Blood, Guts and Broken Walls at Orlando’s S.P.O.T

November 14, 2024

Blood, Guts and Broken Walls at orlando's S.P.O.T

I decided to digress on my standard format of reviews (which will be returning with full length articles next week!) and instead follow down another path, influenced by the saint of all Gonzo journalists, Hunter S. Thompson, and recount my tale of debauchery and concert-going this weekend. Through an odd series of coincidences involving a digital friend who lives on a boat, I got in touch with one of the members of Orlando based HxC band HRTDEMON on a random discord server some months ago (unknowingly– I wasn’t on some underground fame seeking journalism quest so much as my buddy Mikey invited me to a cesspool with a title I hesitate to repeat in writing). Neither of us knew anything about the other, but when Lia started talking about Society of the Spectacle, I knew we were gonna be fast friends. Frantic conversations about grindcore, bad life decisions, critical theory, and all manner of nightmares from the mind of two absolute punk-theory-losers, she introduced me to all her Orlando buddies on yet another Discord server– deeper the rabbit hole goes.

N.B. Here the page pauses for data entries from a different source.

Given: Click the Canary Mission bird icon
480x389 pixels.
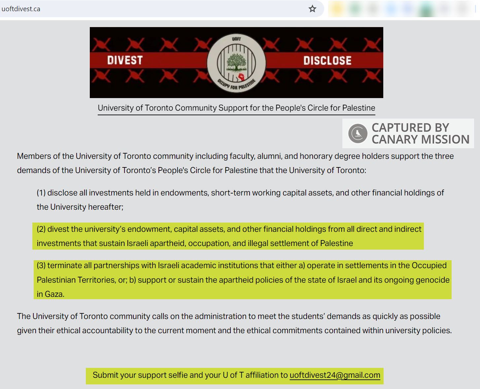Looking at the screenshot, I should click(x=358, y=133).
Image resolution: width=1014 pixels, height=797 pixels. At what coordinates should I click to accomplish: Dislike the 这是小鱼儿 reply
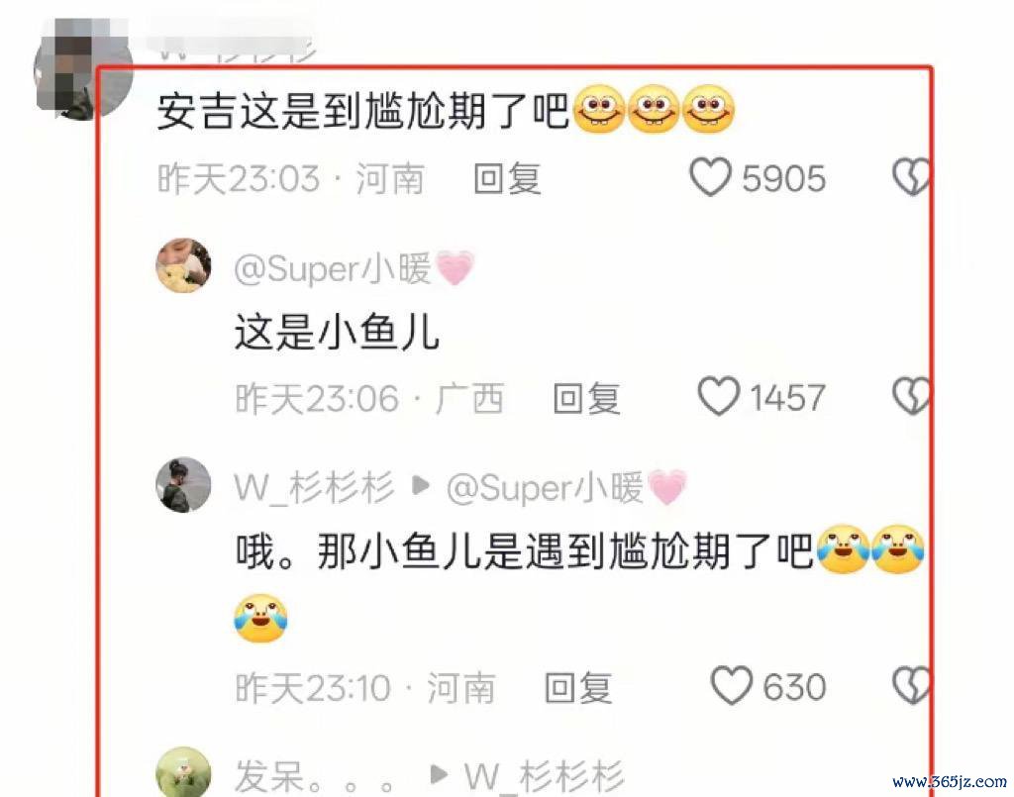click(x=911, y=396)
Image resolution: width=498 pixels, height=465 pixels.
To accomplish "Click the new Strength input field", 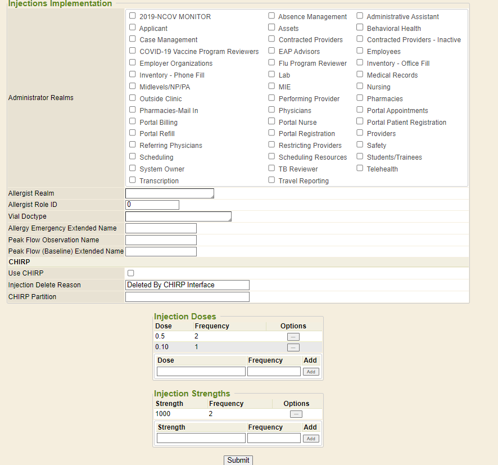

Here I met the rest of the band, and a bunch of other Orlando (and outlying area) based punks, miscreants, and transgender-riffwarriors who I’m proud to call friends. I had been in mosh and show retirement since I had been struck low by a mysterious stomach illness in January that’s left me much weaker than I used to be, and much more susceptible to pain with longer recovery times, and frankly I’m still not up to snuff. But when I heard from Reya that at the S.P.O.T “they kill each other” in the pits, I smelled blood in the water and I wanted in. HRTDEMON dropped out, but I was still in– I love crowdkilling. I love mass pit violence. I will always be the kind of guy to defend hardcore moshing that gets people hit and enrages the spirit. It’s cleansing, it’s like a caveman pre-war rush that brushes the rust off the soul and really gets some energy out. My first hardcore pit had me reeling in pain for 3 days afterward– but it was my best. After nearly a year out of the wanton violence of hardcore, I needed a fix, and I needed it bad.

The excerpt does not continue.